Ao ligar para o 192, a chamada é direcionada à Central de Regulação das Urgências (CRU), responsável por organizar e coordenar o atendimento de forma ágil e eficiente em todas as regiões de Santa Catarina.
“O Samu é responsável por urgências e emergências relacionadas diretamente à saúde, onde há risco à vida. Todo chamado de socorro é avaliado pelo profissional médico e condutas técnicas são adotadas, a fim de preservar a vida e diminuir sequelas. Quando o Samu é acionado inicia-se um processo chamado de regulação, que vai do atendimento do chamado até o desfecho final com a escolha e decisão técnica do serviço hospitalar necessário. Todo este processo deve ocorrer no menor tempo possível”, destaca o Alfredo Rodolfo Schmidt Hebbel Busch, Gerente Técnico Samu/SES/SC.
O primeiro contato é realizado pelo Telefonista Auxiliar de Regulação Médica (TARM), que acolhe a chamada, identifica a ocorrência e coleta informações essenciais, como a queixa principal e a localização do paciente. Esses dados são encaminhados ao médico regulador, que avalia a gravidade, define a prioridade e estabelece a conduta — que pode variar de orientações por telefone ao envio de equipes especializadas.
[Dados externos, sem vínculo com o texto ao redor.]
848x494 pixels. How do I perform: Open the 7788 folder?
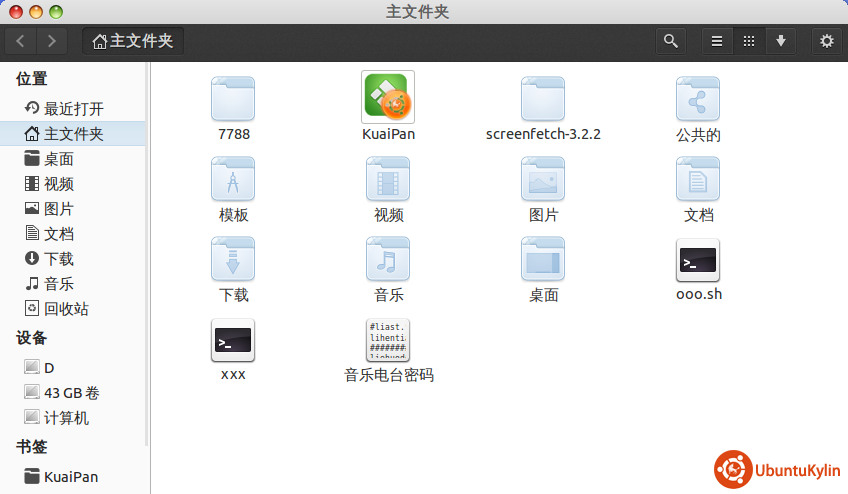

“A regulação busca sempre alocar o meio disponível com maior efetividade e menor tempo resposta, visando a preservação da vida. Assim, podem ser mobilizados diferentes recursos, como ambulâncias de suporte básico ou avançado, equipes aeromédicas ou motolâncias, garantindo uma resposta rápida, eficiente e alinhada às melhores práticas em atendimento pré-hospitalar”, destaca o diretor técnico do Samu/Fahece, Bruno Quercia Barros.
Na sequência, o rádio operador (RO) monitora a disponibilidade das viaturas em tempo real e aciona o recurso mais adequado para cada situação. Todo o processo segue protocolos técnicos e é acompanhado por indicadores de desempenho, como o tempo de saída da base (código J9) mais o tempo de chegada ao local da ocorrência (J10).
Para garantir agilidade no atendimento, é fundamental fornecer informações corretas e seguir as orientações da equipe:
Ligações indevidas, como trotes, prejudicam o atendimento ao ocuparem as linhas de emergência e podem colocar vidas em risco.